NASA says sea level has risen rapidly in the last year

NASA says sea level has risen rapidly in the last year

NASA confirms sea level rising faster! The analysis led by NASA is based on more than 30 years of satellite observations. In fact, global warming has been analyzed continuously in recent decades, with the launch of the first satellite in 1992 and the most recent in 2020.

Overall, sea levels have risen by about four inches since 1993. Furthermore, the rate of rise has also accelerated, more than doubling from 0.07 inches per year in 1993 to the current rate of 0.17 inches per year.

“Current rates of acceleration mean we are on track to add another 20 centimeters to global mean sea level by 2050,” said Nadya Vinogradova Shiffer, director of NASA’s sea level change team and ocean physics program in Washington.

This would represent double the change over the next three decades compared to the previous century. As a result, it would create a future where floods are much more frequent and catastrophic than they are today.

El Niño influences sea level

The immediate cause of the increase is the climate effect El Niño.
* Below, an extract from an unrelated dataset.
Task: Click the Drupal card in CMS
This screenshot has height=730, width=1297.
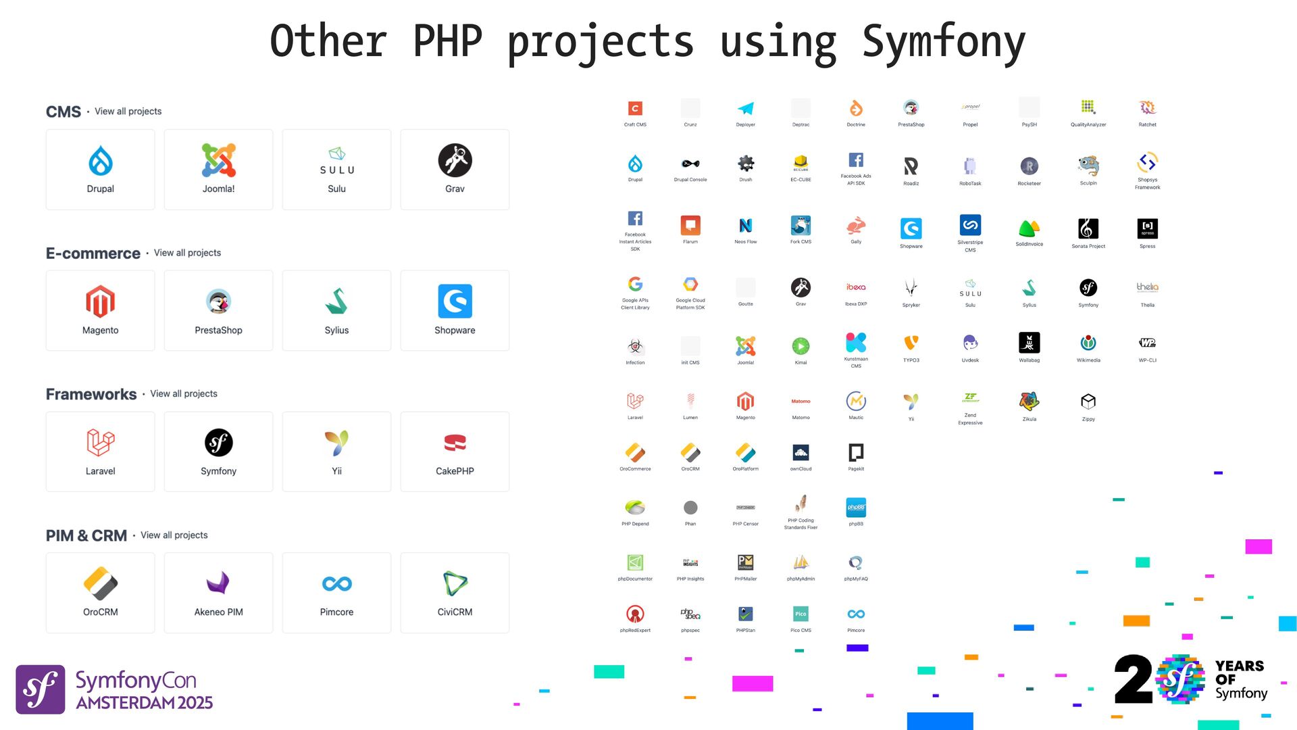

This is because he replaced La Nina from 2021 to 2022, when sea levels rose about 0.08 inches.

El Niño involves warmer-than-average ocean temperatures in the equatorial Pacific.

“In El Niño years, much of the rain that normally falls on land ends up in the ocean, which temporarily raises sea levels,” said Josh Willis, a sea level researcher at NASA’s Jet Propulsion Laboratory (JPL).

But there is also a clear human influence evident in the underlying trend of acceleration.

“Long-term datasets like this 30-year satellite record allow us to differentiate between short-term effects on sea level, like El Niño, and trends that tell us where sea level is going,” said Ben Hamlington, leader of NASA’s sea level change team at JPL.

Technological innovations have brought greater precision to measurements over the years. For example, radar altimeters reflect microwaves off the sea surface. In this way, they record the time it takes for the signal to return to the satellite, as well as the strength of the return signal.

They also check their data with other sources such as tide gauges and satellite measurements of atmospheric water vapor and Earth’s gravity field.